## Goal of the exercise
Starting with the line that has "Screen dimensions: 660x529" and finishing with the line that has "You are a computer-use", set down each line below exactly. Pictures are not copied.
Start of The records
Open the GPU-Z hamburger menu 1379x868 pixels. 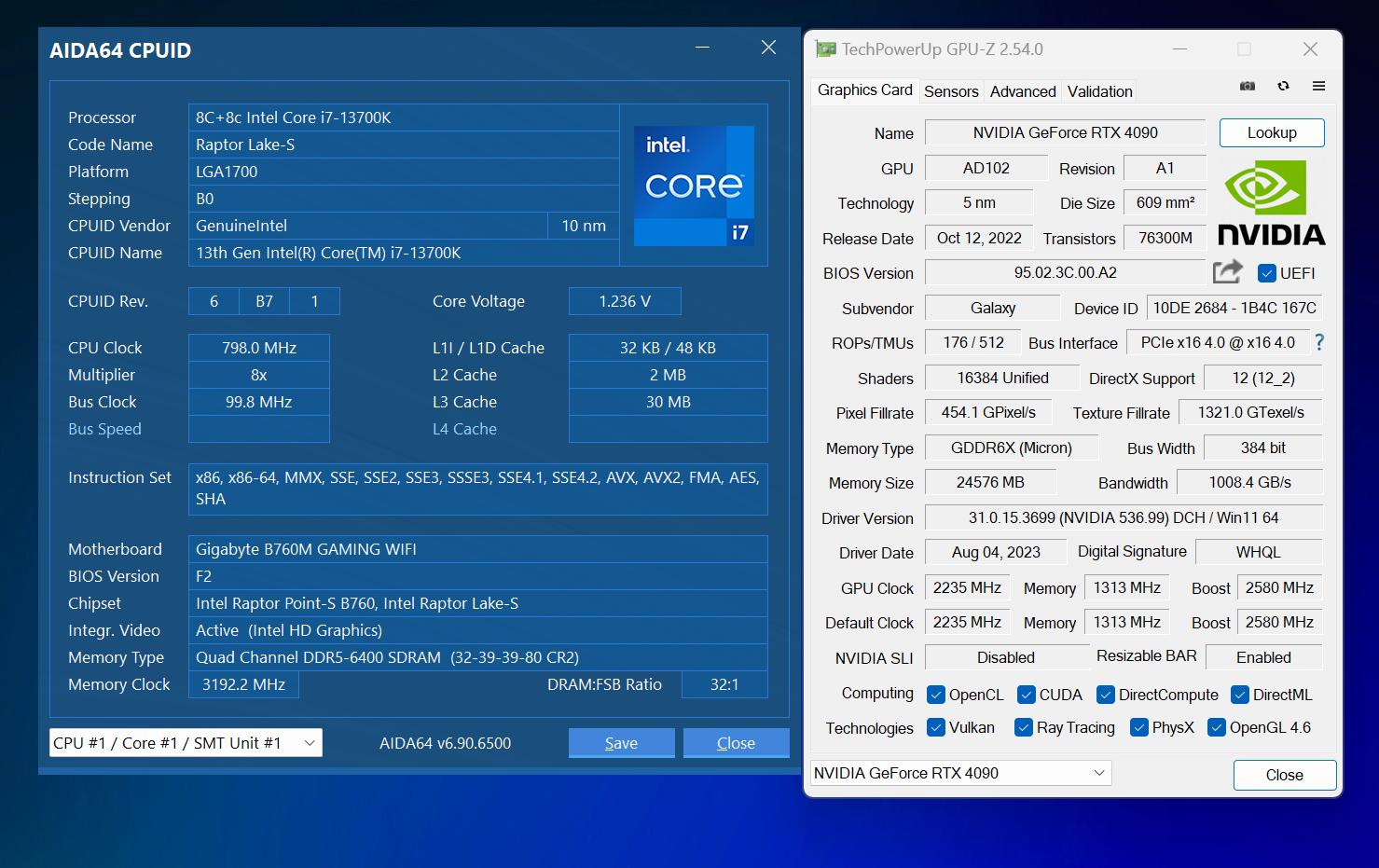coord(1319,85)
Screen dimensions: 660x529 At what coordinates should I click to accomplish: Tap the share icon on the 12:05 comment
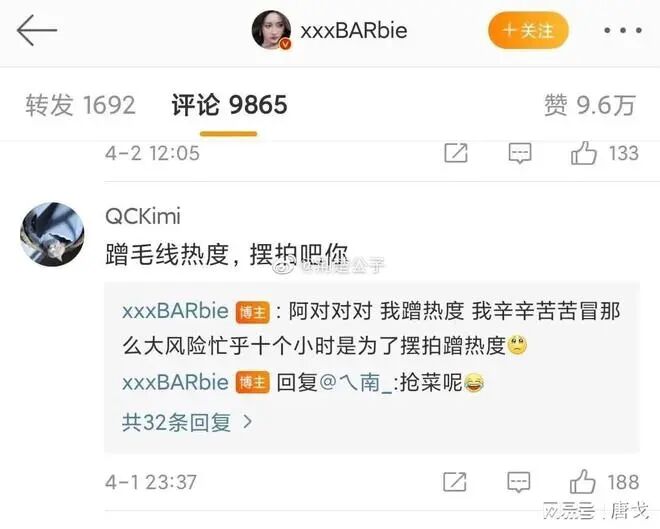point(456,152)
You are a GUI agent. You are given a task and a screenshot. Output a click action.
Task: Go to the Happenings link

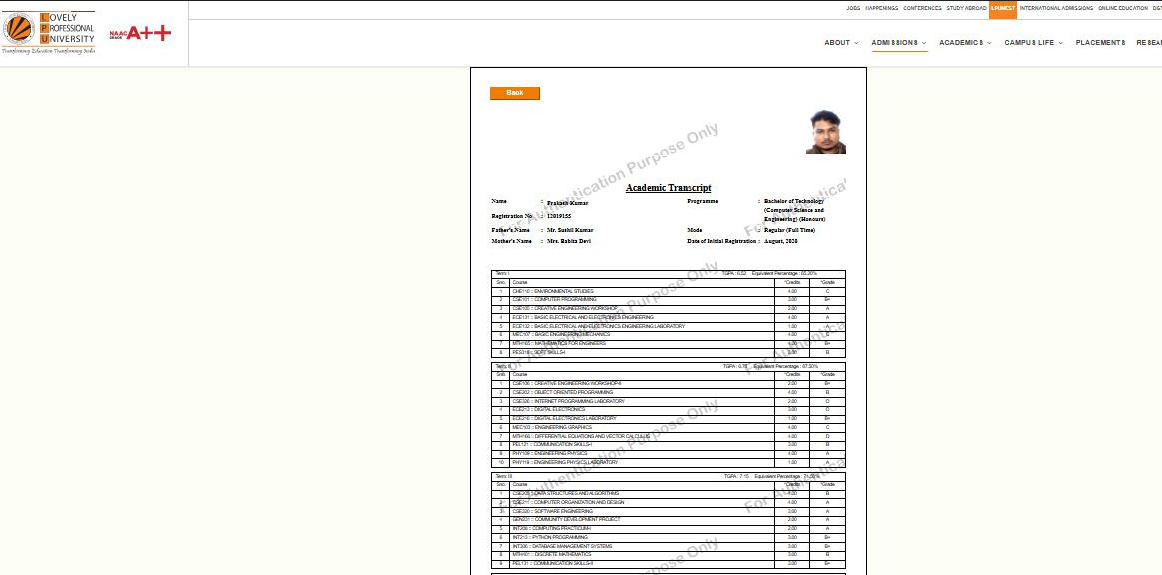click(881, 8)
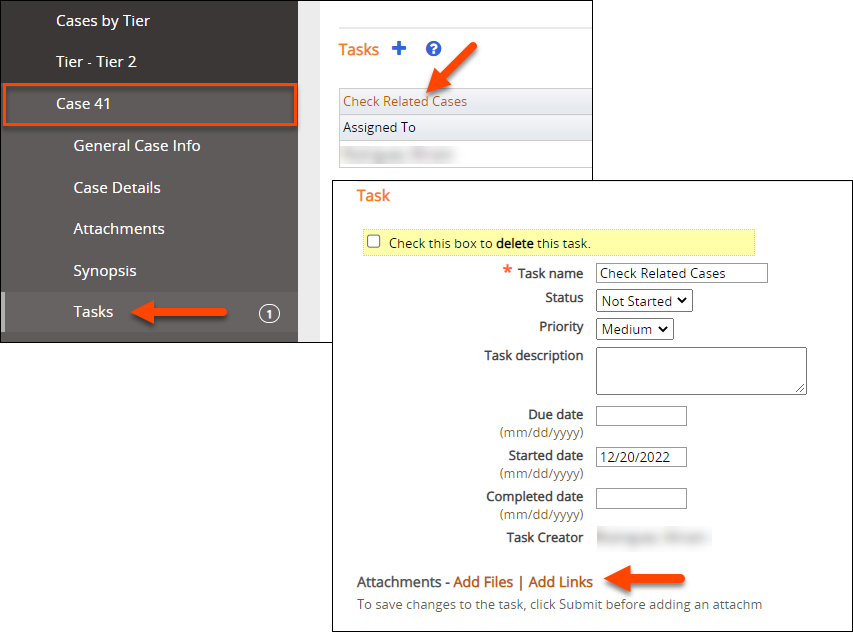This screenshot has width=853, height=632.
Task: Click the Add Links link
Action: (560, 582)
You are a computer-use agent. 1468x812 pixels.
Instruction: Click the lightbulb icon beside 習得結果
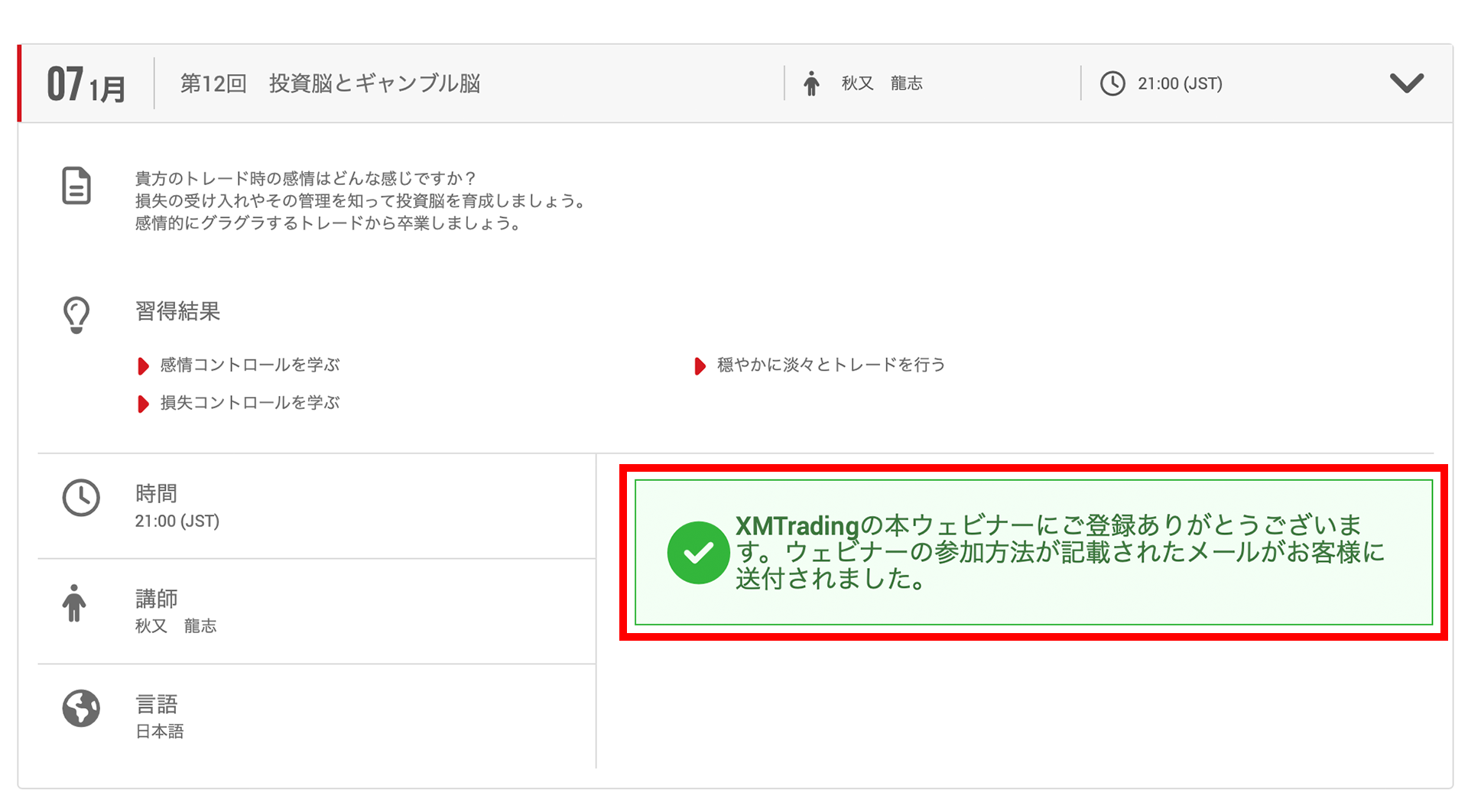pos(76,315)
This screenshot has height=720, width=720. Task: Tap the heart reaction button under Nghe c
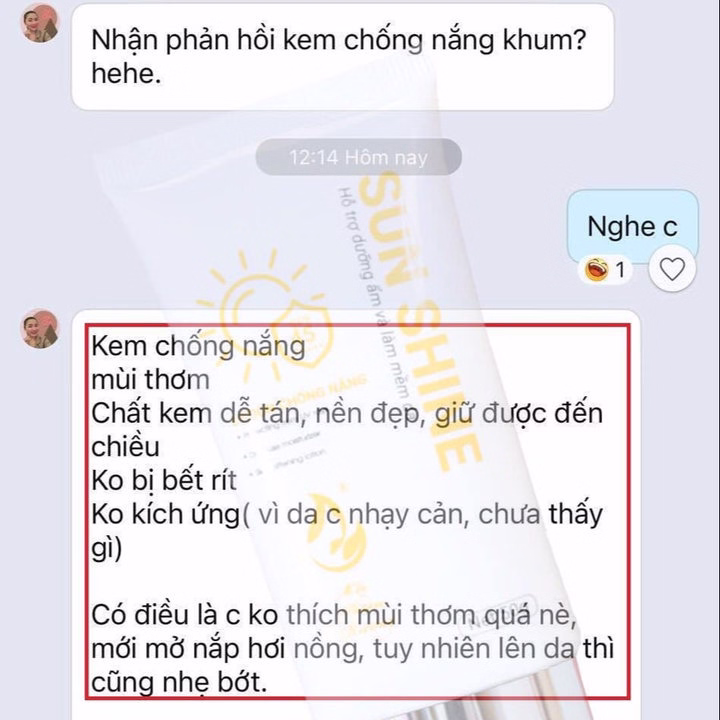(672, 269)
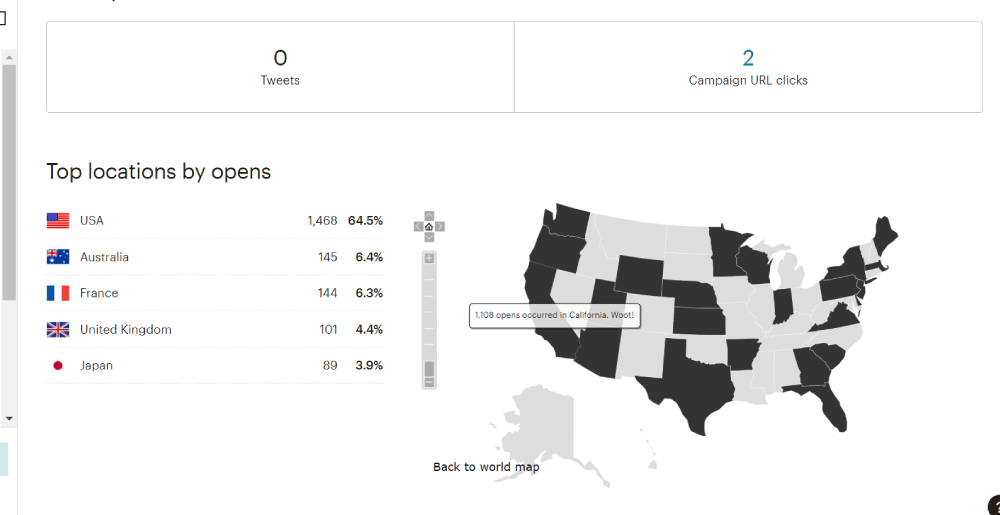The height and width of the screenshot is (515, 1000).
Task: Select the United Kingdom location row
Action: tap(215, 329)
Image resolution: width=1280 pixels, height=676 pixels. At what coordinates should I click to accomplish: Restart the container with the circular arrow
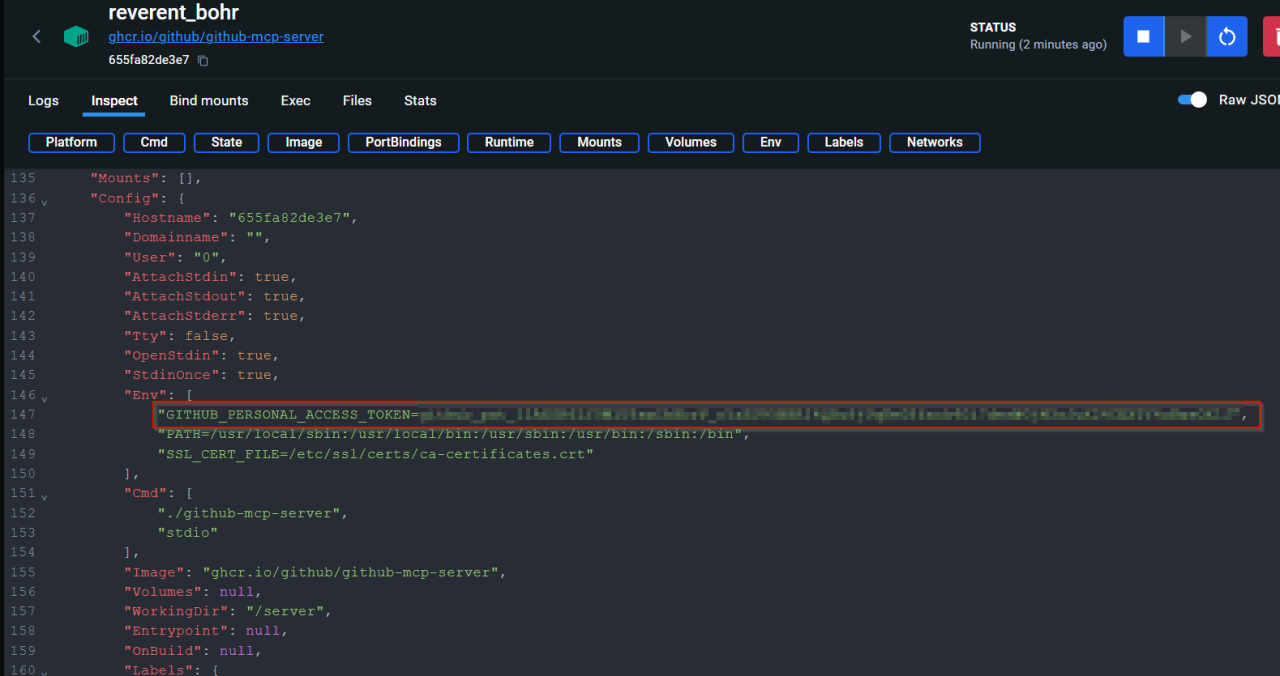(1227, 36)
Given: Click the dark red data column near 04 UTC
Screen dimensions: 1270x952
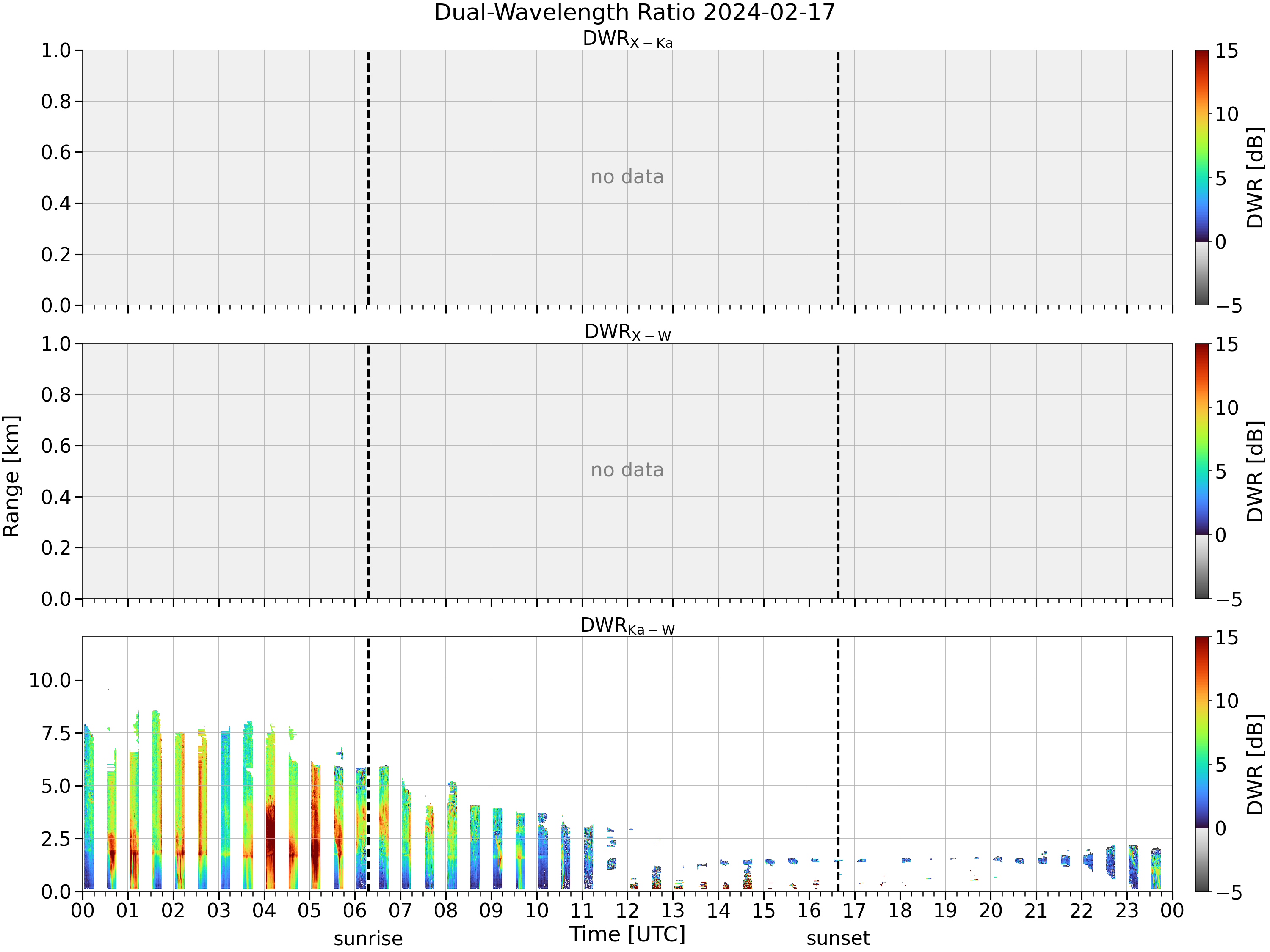Looking at the screenshot, I should 271,844.
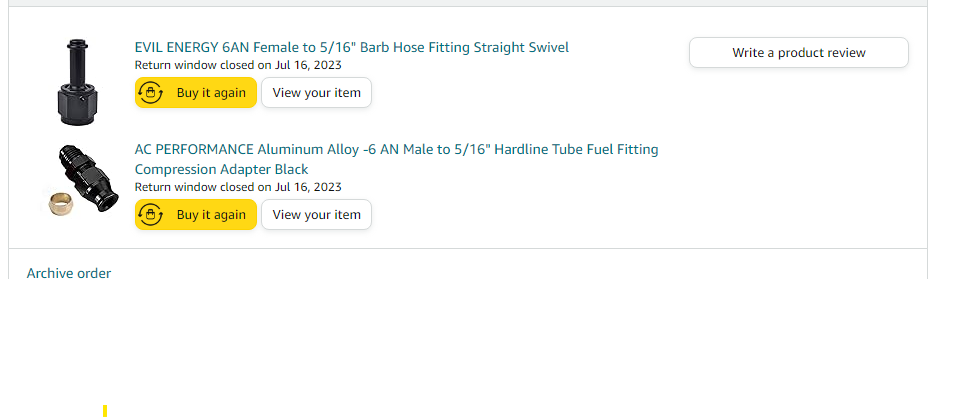Buy the AC PERFORMANCE adapter again
Image resolution: width=953 pixels, height=418 pixels.
(x=196, y=214)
End of The records
## The answer
Screen dimensions: 660x529 At what coordinates should I click to accomplish: Tap the share icon on the 12:05 comment
point(456,152)
You are a GUI agent. You are given a task and a screenshot. Output a click action.
Task: Go to the Happenings link

click(881, 8)
This screenshot has width=853, height=632.
Task: Click the Add Links link
Action: (560, 582)
You are a computer-use agent. 1468x812 pixels.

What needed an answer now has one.